I’m not sure, however (and here I think you would agree, but let’s see), that there’s anything specially denarrativizing about the virus itself. No more so than many more common or garden experiences or events (and here I use the term “event” in a loose, everyday sense). It’s just that for now, perhaps, things are still open: no single narrative has got ahold of the pandemic. Elsewhere it’s simply more difficult to loosen events (again, in the loose sense) or objects from the narratives that have got them in their grip.
Let me also add (and again I think you would agree, but I am less sure) that there is a double task here: both to maintain, however briefly, the gap between narrative and territory, between event and narrative; but also to try to “shape” (as they say) whatever narrative(s) may emerge.

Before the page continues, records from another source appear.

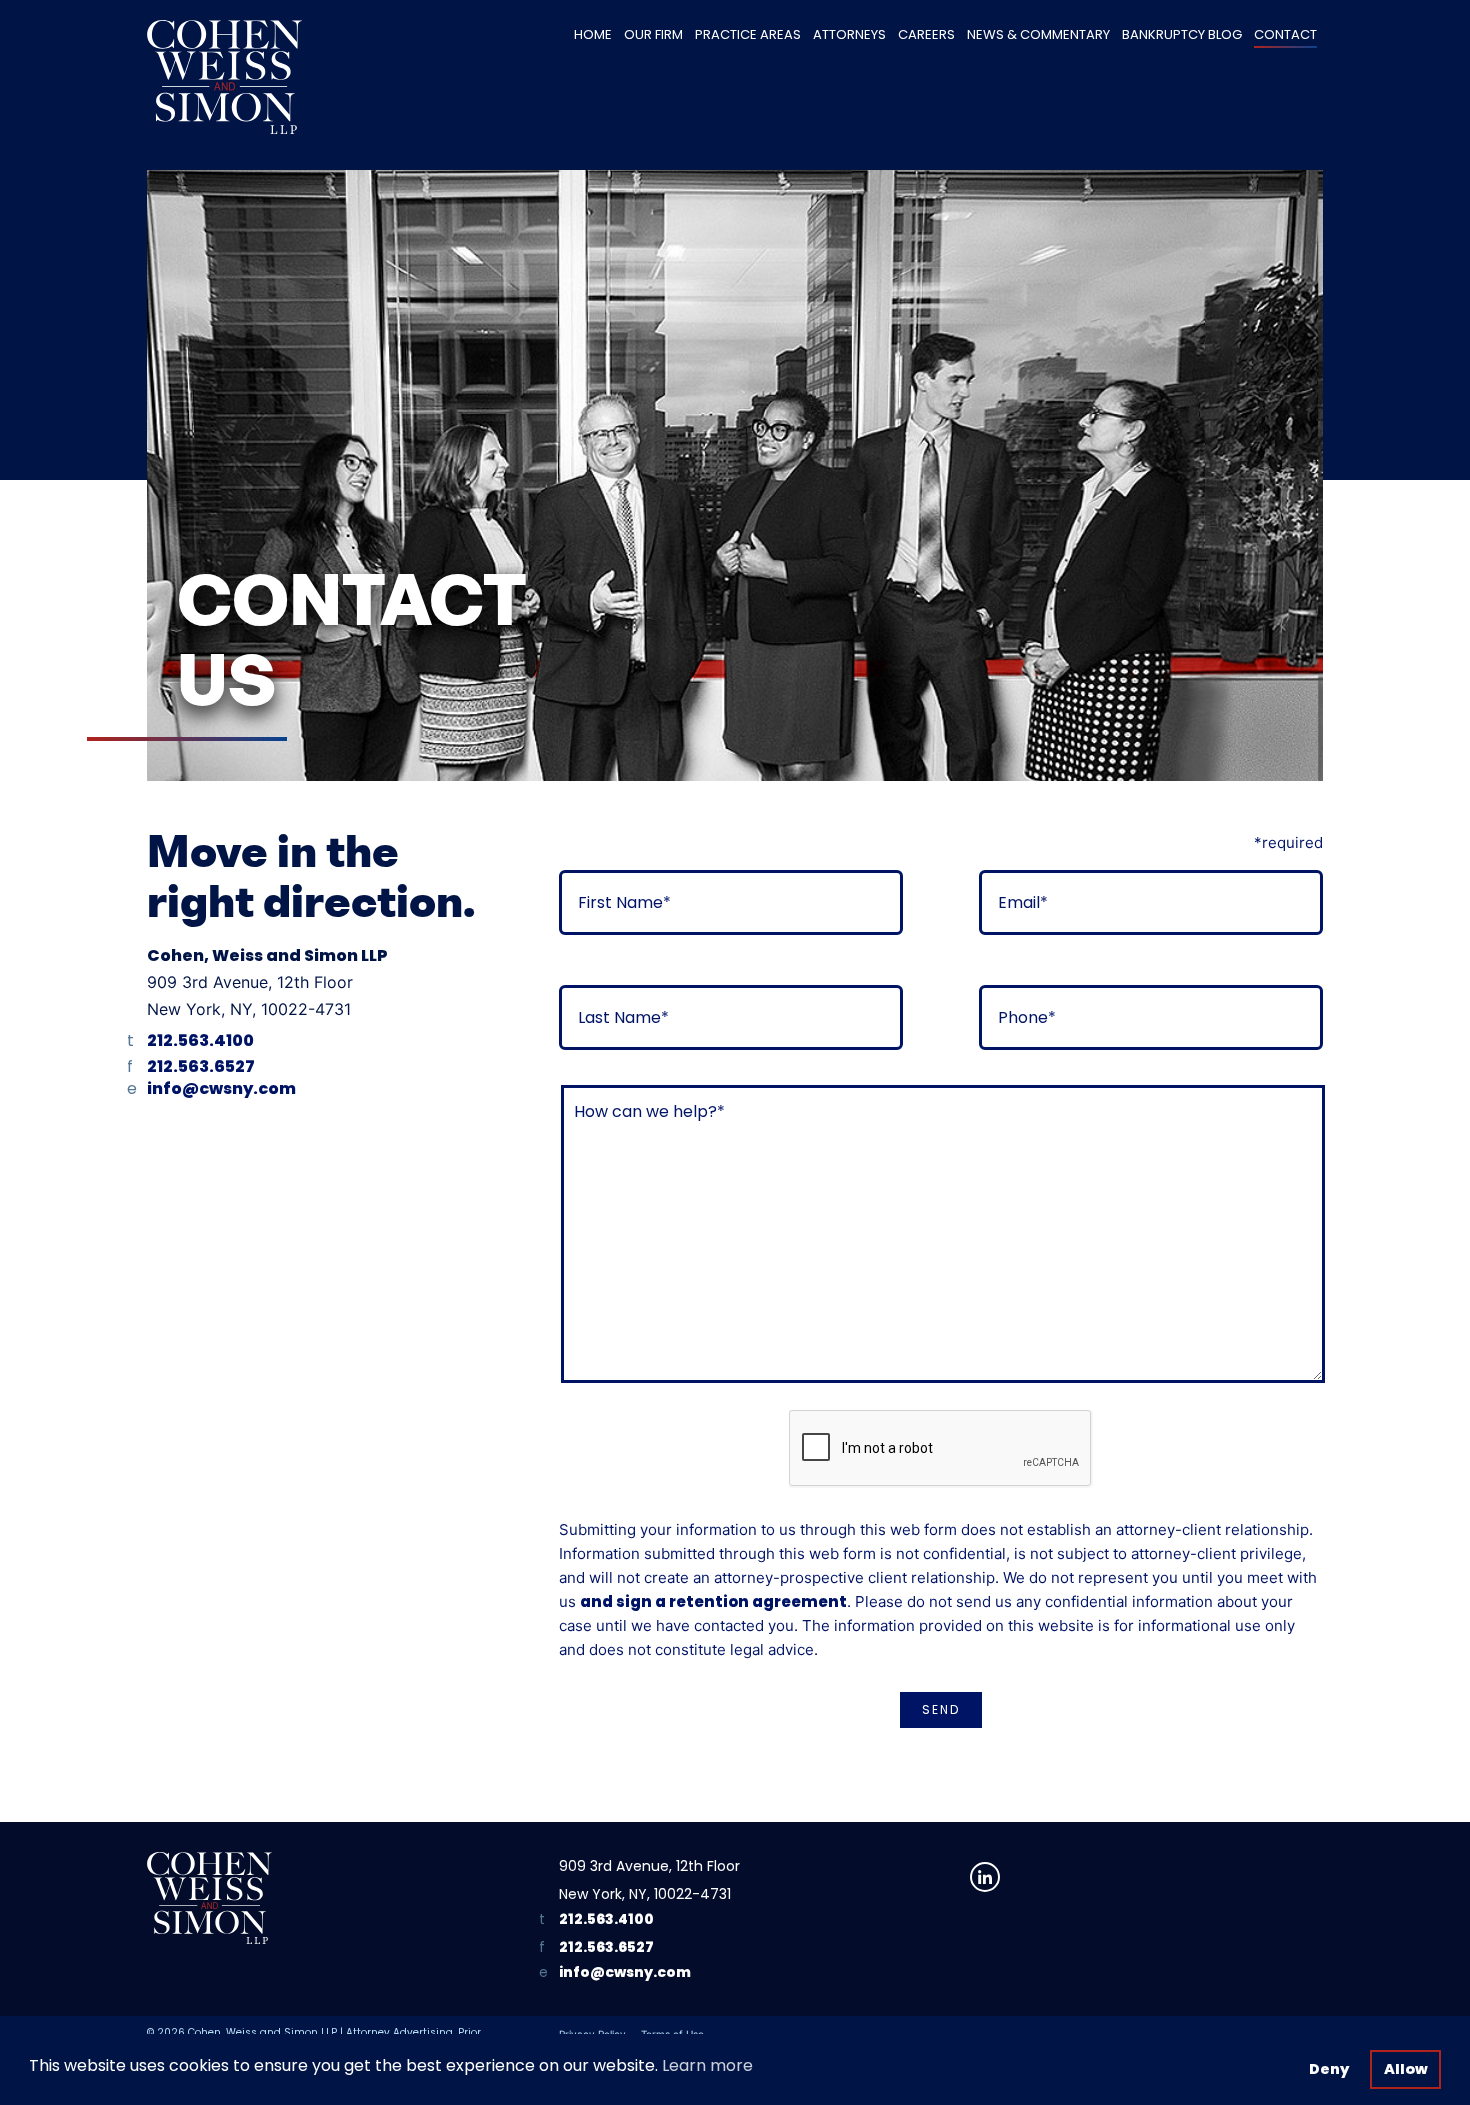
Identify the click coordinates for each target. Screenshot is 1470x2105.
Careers (926, 34)
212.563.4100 (200, 1040)
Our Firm (653, 34)
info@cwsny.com (221, 1088)
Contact (1285, 34)
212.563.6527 (201, 1066)
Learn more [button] (707, 2065)
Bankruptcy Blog (1182, 34)
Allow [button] (1406, 2069)
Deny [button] (1329, 2069)
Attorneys (849, 34)
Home (593, 34)
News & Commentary (1038, 34)
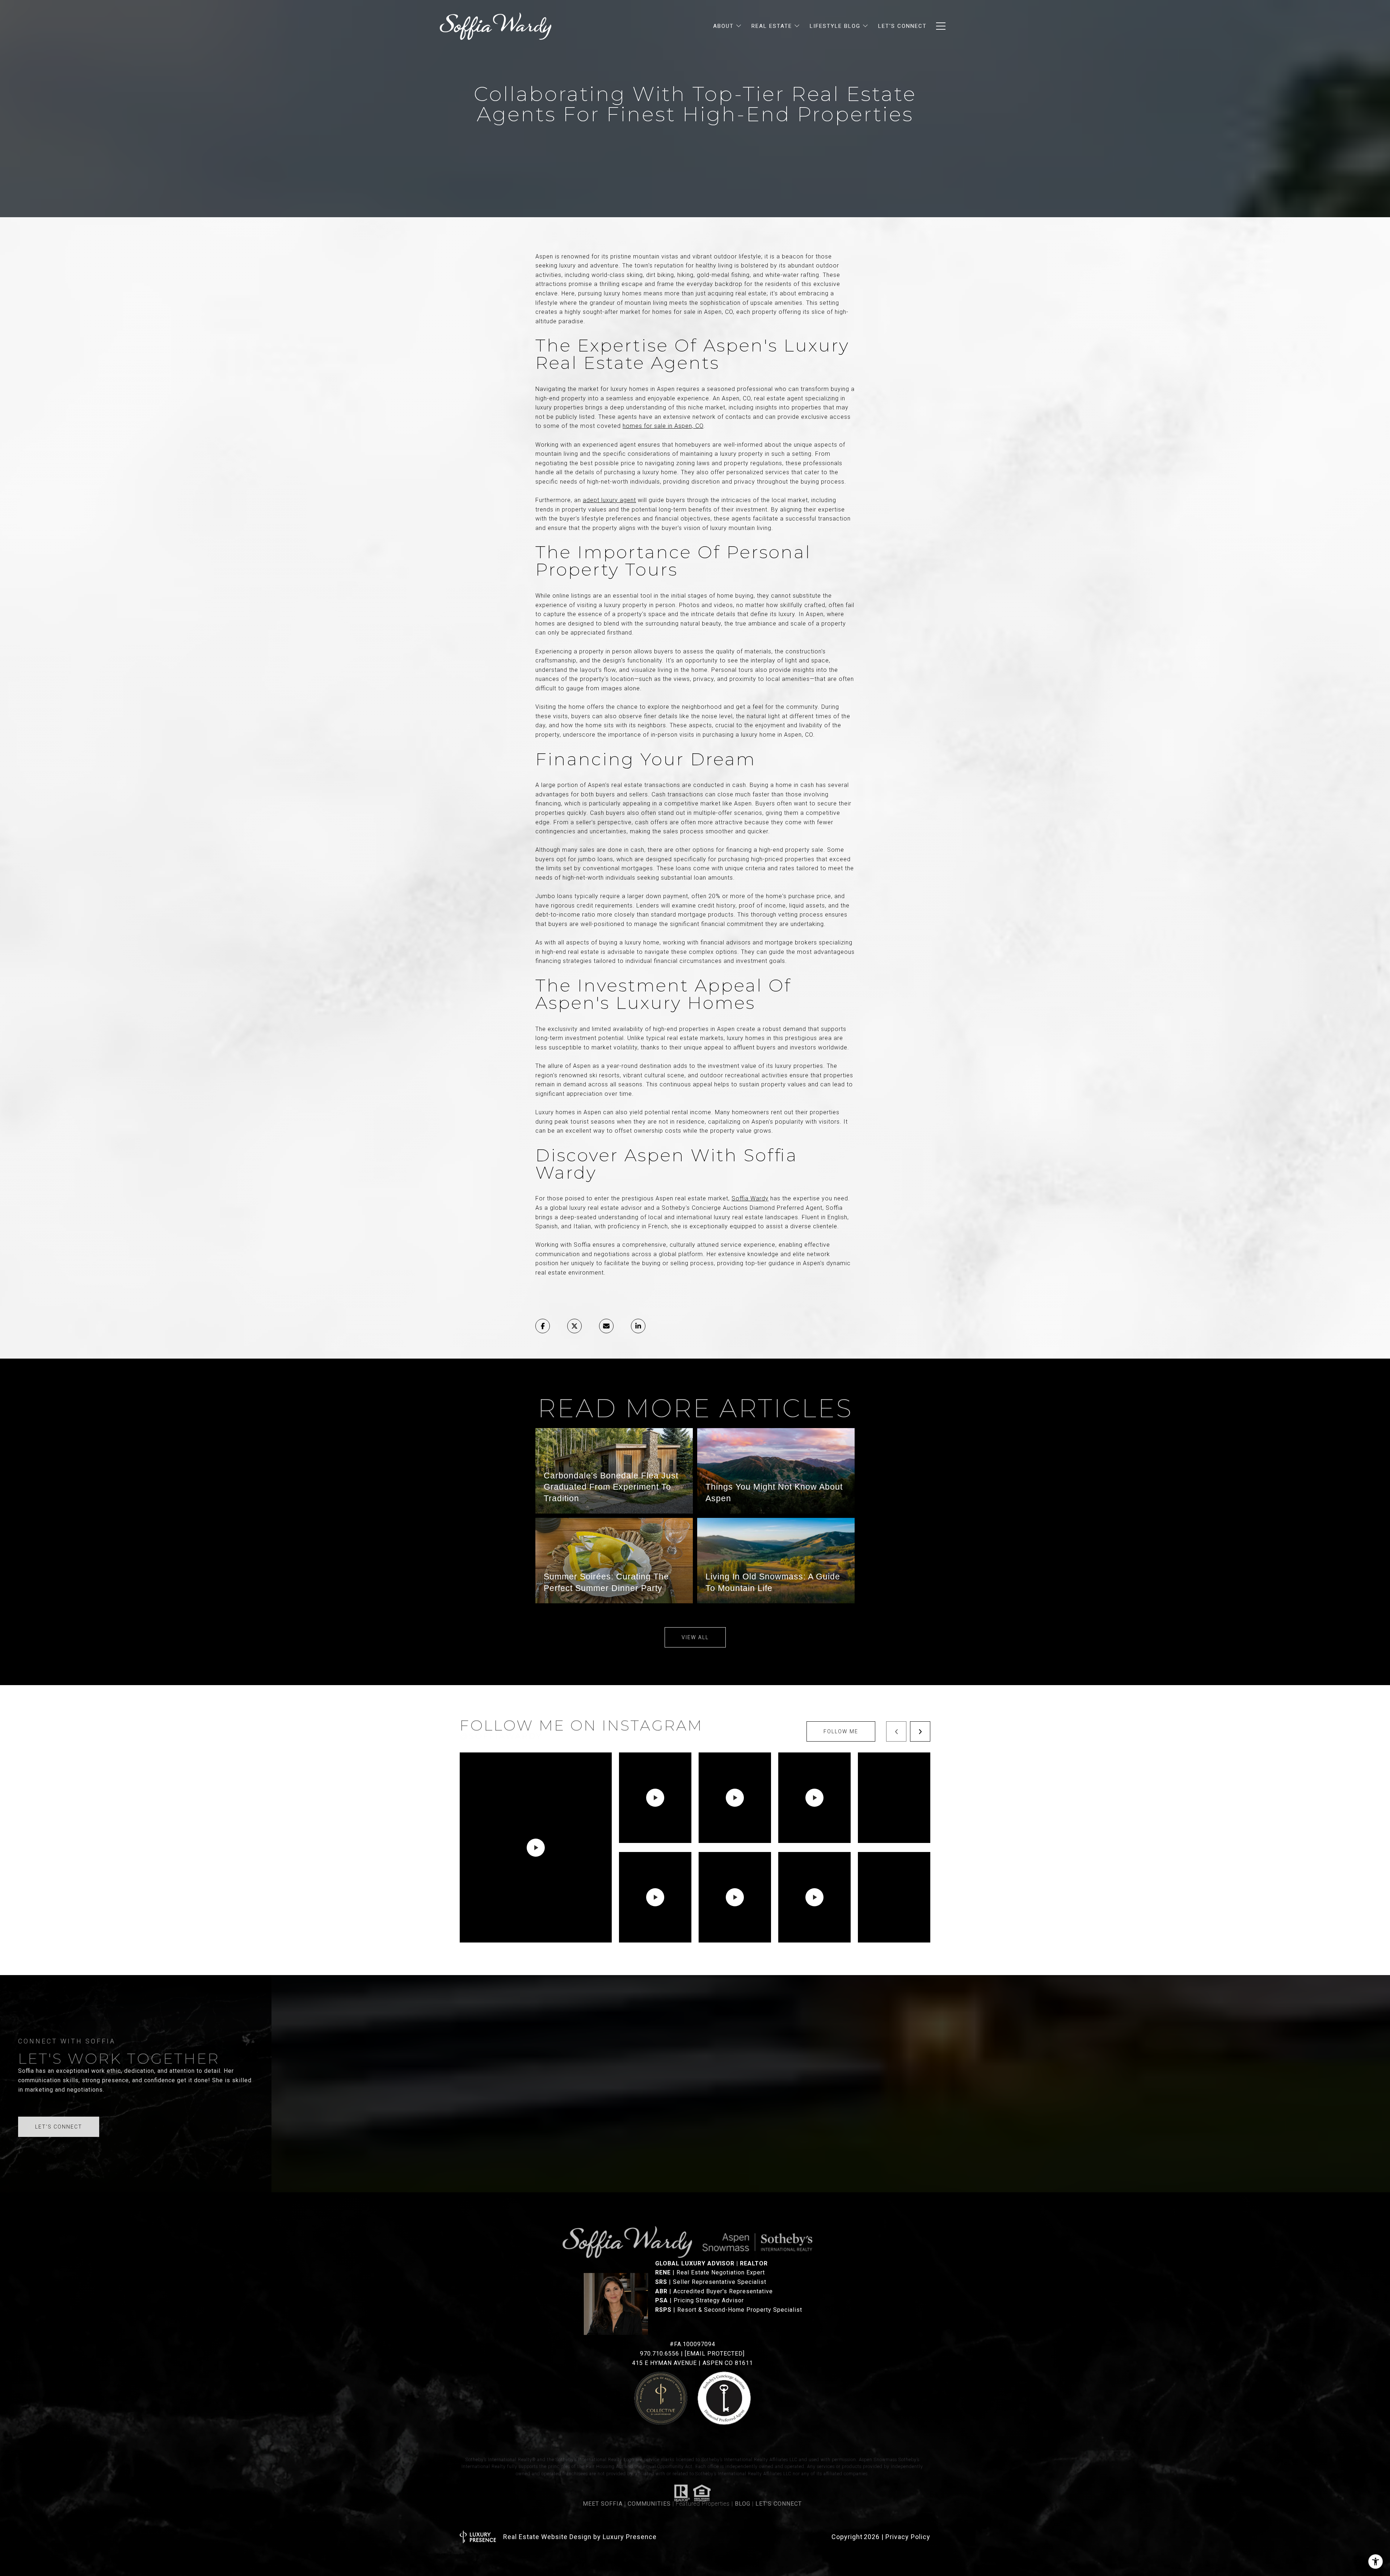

Jon, I thought initially about whether or not the viral irruption was an event, but I abandoned that soon, because it seemed to me after a while that the fact that it be an event or not can only be ascertained retrospectively. Right now, at least in the US, it does not look like it will be much of an event, in the sense of bringing on some kind of historical cut. But things may still happen. I am therefore more interested in the notion of denarrativization, which for me does not mean the absence of narrative, rather it means the end of a particular narrative. And for that I was actually following the narrative that Tiqqun’s The Cybernetic Hypothesis presents as central to the present. It is a complicated one that it would take long to reproduce, but suffice it to say: for Tiqqun it is the central narrative of our age, derived from the 1970´s crisis and the constitution of a digital or information capitalism. They say we misname as neoliberal, when it would be much more accurate to call it cybernetic capitalism. It is based on flows of information and apparatuses of control and surveillance, and it means to resist threat, uncertainty, exposure to some radical other. This is the narrative that, for the time being, the virus is disrupting. That does not mean cybernetic capitalism will not bring that disruption under control, through an intensified securitization and medicalization of the state of affairs. It has not yet, that is all. To that extent, there is a void, and that void could prompt a certain panic, taken by Tiqqun, following Sloterdijk, as a positive development. So my intent was to modulate that panic and to interpret it as a form of silence we have not heard yet, as an experience we have never had. And there could be something there. I will leave it for now. I can send you a little paper, Nota sobre desnarrativización y la página en blanco. Abrazos, Alberto
Yes, please do send me the paper.
PS: So I wanted to take the Borgesian reflection on maps and territory as far as it can go: cybernetic capitalism is an attempt to substitute itself for the world. The virus, outside the purview of cybernetic capitalism, opens a gap whereby there is no longer a coincidence between world and capitalist life. That gap, as you say, should remain open. Perhaps that is all the event we are going to get.
Jon, the paper is posted in the Slack site! But I’ll send it by email.